La rinnovazione delle promesse battesimali e l’aspersione della assemblea. Le rubriche del Messale
prescrivono due volte le promesse battesimali: la prima volta per i catecumeni, la seconda per l’assemblea. La CEI
ha semplificato i riti, prescrivendole una sola volta. È opportuno che l’aspersione sia fatta con solennità, passando
veramente in mezzo all’assemblea. È opportuno che anche visivamente un ministro prenda davanti a tutti con il
secchiello l’acqua dal fonte appena benedetto.
Perché non riprendere a far portare a casa dai fedeli un po’ d’acqua battesimale per la preghiera in famiglia
prima del pranzo pasquale?
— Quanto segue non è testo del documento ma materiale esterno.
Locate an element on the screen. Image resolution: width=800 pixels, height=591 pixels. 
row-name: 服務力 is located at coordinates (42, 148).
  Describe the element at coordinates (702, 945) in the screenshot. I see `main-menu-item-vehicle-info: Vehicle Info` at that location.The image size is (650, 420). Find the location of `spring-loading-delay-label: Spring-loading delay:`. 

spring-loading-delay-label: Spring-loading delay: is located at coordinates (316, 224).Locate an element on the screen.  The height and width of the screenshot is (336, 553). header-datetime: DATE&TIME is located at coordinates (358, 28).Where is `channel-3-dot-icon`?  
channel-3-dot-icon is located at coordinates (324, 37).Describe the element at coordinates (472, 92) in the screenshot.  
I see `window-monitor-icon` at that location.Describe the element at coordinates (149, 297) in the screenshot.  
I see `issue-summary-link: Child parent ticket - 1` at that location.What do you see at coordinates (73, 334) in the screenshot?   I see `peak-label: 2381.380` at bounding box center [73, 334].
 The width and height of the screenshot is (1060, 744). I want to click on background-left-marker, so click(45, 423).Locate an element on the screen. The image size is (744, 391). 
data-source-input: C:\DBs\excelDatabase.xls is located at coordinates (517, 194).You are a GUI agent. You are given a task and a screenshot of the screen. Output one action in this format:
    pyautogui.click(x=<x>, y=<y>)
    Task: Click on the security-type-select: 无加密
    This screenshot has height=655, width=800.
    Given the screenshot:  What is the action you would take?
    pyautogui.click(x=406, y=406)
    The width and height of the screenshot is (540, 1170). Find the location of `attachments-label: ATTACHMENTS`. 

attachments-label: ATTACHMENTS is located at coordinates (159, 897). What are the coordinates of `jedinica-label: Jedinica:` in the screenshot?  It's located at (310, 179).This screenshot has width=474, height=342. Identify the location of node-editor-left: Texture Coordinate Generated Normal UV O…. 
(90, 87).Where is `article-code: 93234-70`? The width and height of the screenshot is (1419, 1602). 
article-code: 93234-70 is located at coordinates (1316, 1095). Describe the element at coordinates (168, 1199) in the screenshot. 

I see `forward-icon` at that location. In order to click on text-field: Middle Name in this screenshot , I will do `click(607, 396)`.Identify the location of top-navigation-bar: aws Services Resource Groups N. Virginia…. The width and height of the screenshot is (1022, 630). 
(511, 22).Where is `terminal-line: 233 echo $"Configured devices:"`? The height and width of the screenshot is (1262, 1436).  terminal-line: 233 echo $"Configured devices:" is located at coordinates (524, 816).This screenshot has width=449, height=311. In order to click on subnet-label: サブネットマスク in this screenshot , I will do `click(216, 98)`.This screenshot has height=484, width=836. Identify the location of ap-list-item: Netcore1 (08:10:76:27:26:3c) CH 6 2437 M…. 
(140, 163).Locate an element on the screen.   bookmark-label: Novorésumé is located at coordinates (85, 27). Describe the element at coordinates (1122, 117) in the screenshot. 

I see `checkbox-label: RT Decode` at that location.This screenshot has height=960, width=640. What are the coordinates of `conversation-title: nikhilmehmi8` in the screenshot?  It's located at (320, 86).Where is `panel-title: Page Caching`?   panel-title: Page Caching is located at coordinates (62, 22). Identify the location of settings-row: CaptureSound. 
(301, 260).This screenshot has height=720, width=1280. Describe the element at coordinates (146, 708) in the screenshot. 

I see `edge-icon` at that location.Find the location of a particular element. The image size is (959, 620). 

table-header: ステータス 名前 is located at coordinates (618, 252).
Basta benedire una congrua quantità d’acqua e mettere alla porta della chiesa delle
piccole bottigliette con un foglietto che porta la benedizione del pranzo pasquale (il testo si trova nel Benedizionale
pp. 691-693 e nel sussidio CEI, La famiglia in preghiera, pp. 130-131).
Il pane e il vino. «È desiderabile che sia raggiunta la pienezza del segno eucaristico con la comunione della
Veglia pasquale ricevuta sotto la specie del pane e del vino. Gli Ordinari dei luoghi sapranno valutare l’opportunità
di questa concessione e le circostanze che l’accompagnano» (PCFP n. 93).
Occorre preparare un calice grande e una patena grande: un solo pane e un solo calice. È più espressivo.
All’Agnello di Dio più ministri si avvicinano all’altare con più calici e patene quanti sono necessari. Ai lati
dell’altare si divide il vino dal calice principale in altri, ugualmente il pane lo si distribuisce in più patene.
Non va dimenticato il gesto di frazione. Occorre preparare un pane grande che possa essere realmente spezzato
in più pezzi da distribuire ai fedeli. Necessariamente anche l’Agnello di Dio deve essere prolungato per il tempo
necessario a dividere il pane e il vino.
Il modo più agile di distribuire la comunione sotto le due specie è per intinzione. Basta che il ministro ordinato
tenga il calice, e che un altro ministro o laico adulto gli si affianchi a sinistra con la patena con il pane. I movimenti
divengono più scorrevoli. Il commentatore deve avvertire che la comunione viene distribuita per intinzione e che
perciò non si riceve l’eucaristia sulla mano, ma sulle labbra.